**CE QU'IL FAUT:** Recopiez tel quel le passage qui commence à la ligne contenant « Describe the element at coordinates (506, 222) » et finit à la ligne contenant « This screenshot has height=564, width=940. », ces deux lignes comprises. Laissez les images de côté dans votre réponse.

**DONNÉES FOURNIES:**
——
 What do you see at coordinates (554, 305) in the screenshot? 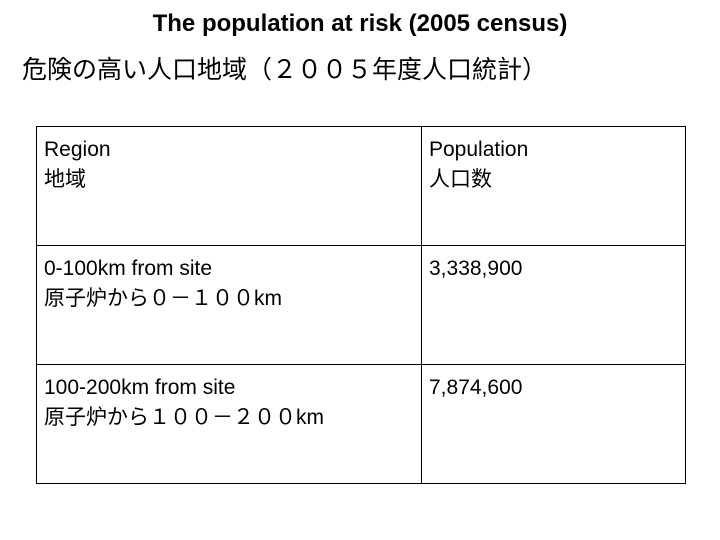
I see `table-cell: 3,338,900` at bounding box center [554, 305].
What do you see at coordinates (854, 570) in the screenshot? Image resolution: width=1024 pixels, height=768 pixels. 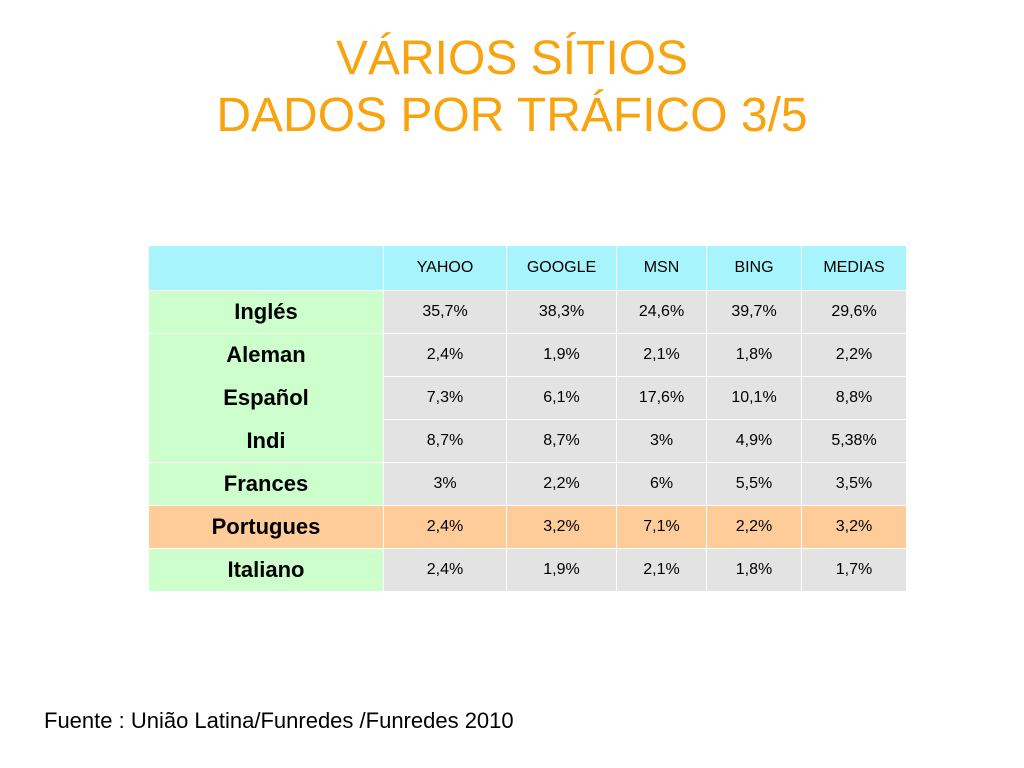 I see `cell-value: 1,7%` at bounding box center [854, 570].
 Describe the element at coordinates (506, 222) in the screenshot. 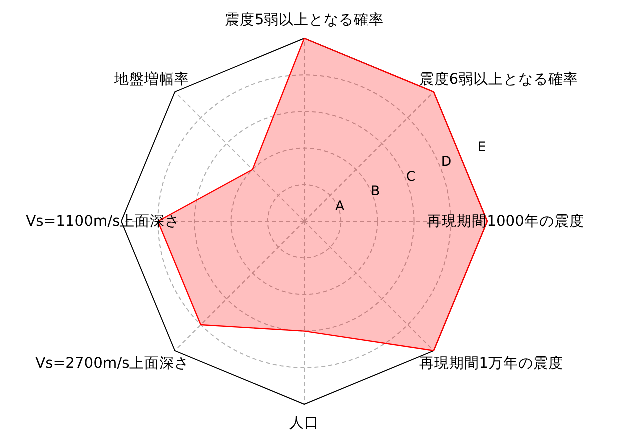

I see `spoke-label: 再現期間1000年の震度` at that location.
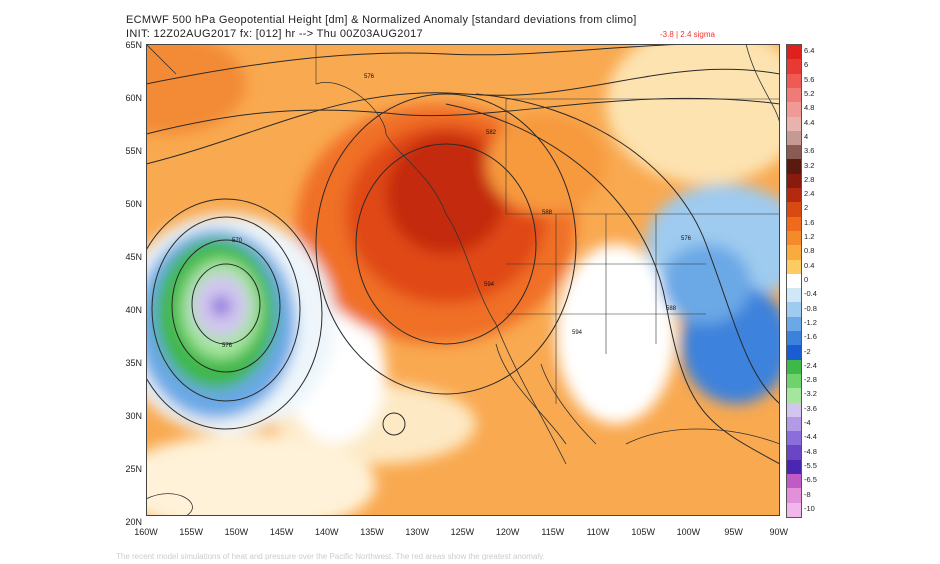 This screenshot has height=564, width=940. Describe the element at coordinates (806, 280) in the screenshot. I see `colorbar-label: 0` at that location.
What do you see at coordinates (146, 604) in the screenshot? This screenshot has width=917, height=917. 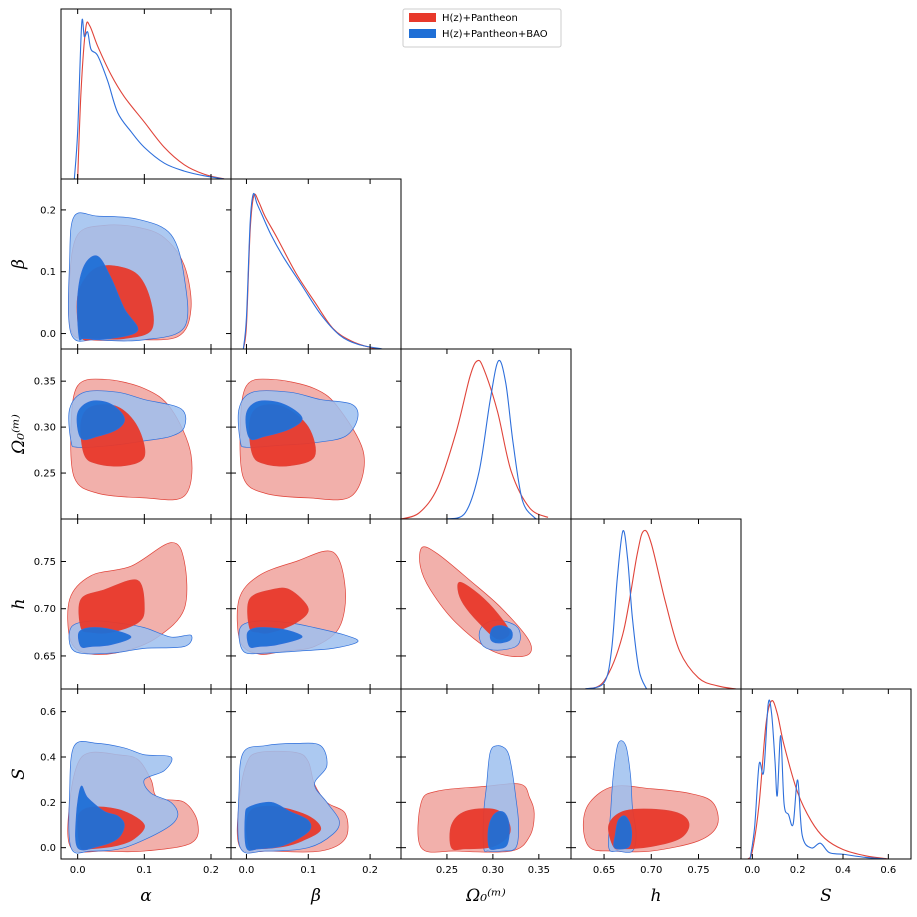 I see `panel-alpha-h` at bounding box center [146, 604].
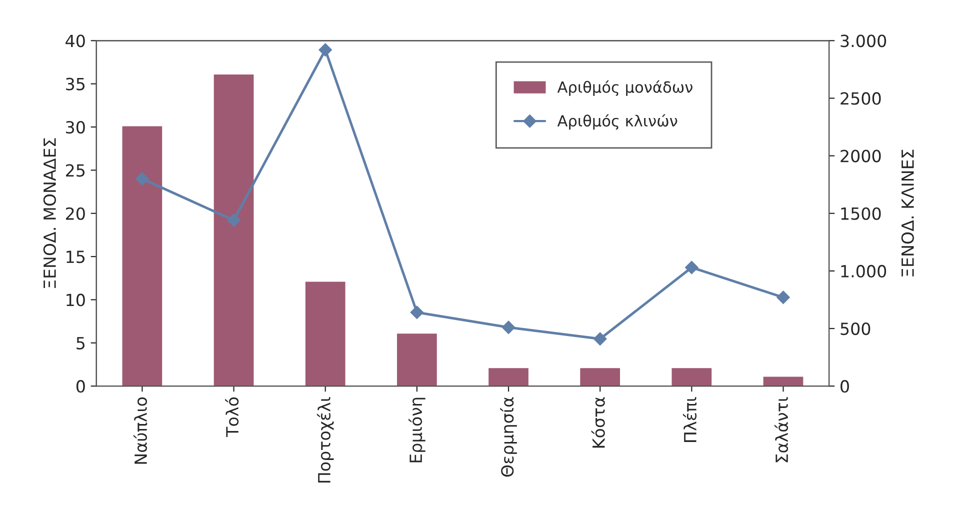 The height and width of the screenshot is (508, 964). What do you see at coordinates (76, 300) in the screenshot?
I see `y-tick-label: 10` at bounding box center [76, 300].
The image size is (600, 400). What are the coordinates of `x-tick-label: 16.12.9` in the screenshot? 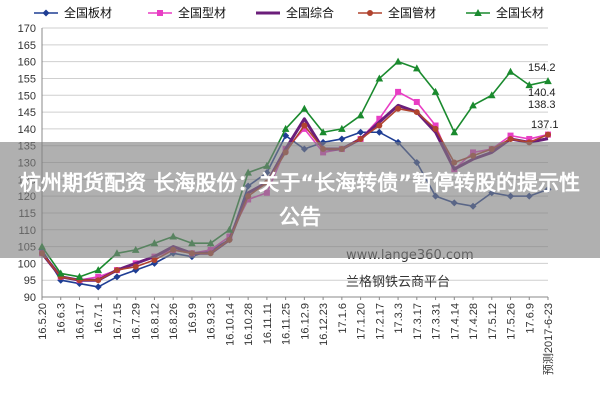 It's located at (305, 322).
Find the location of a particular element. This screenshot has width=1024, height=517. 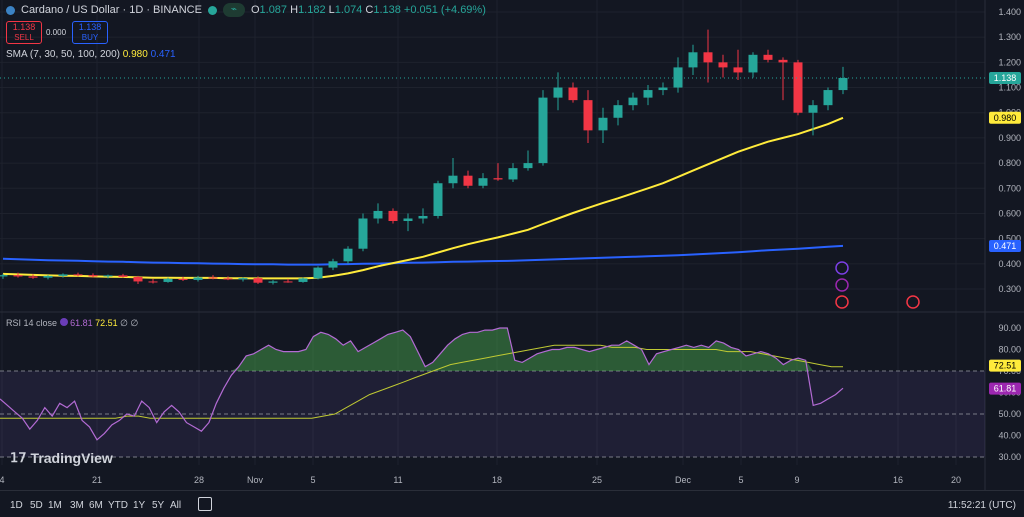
——
**RÉPONSE ÉCRITE:**
 Describe the element at coordinates (506, 222) in the screenshot. 

I see `spoke-label: 再現期間1000年の震度` at that location.
 This screenshot has height=564, width=940. Describe the element at coordinates (806, 280) in the screenshot. I see `colorbar-label: 0` at that location.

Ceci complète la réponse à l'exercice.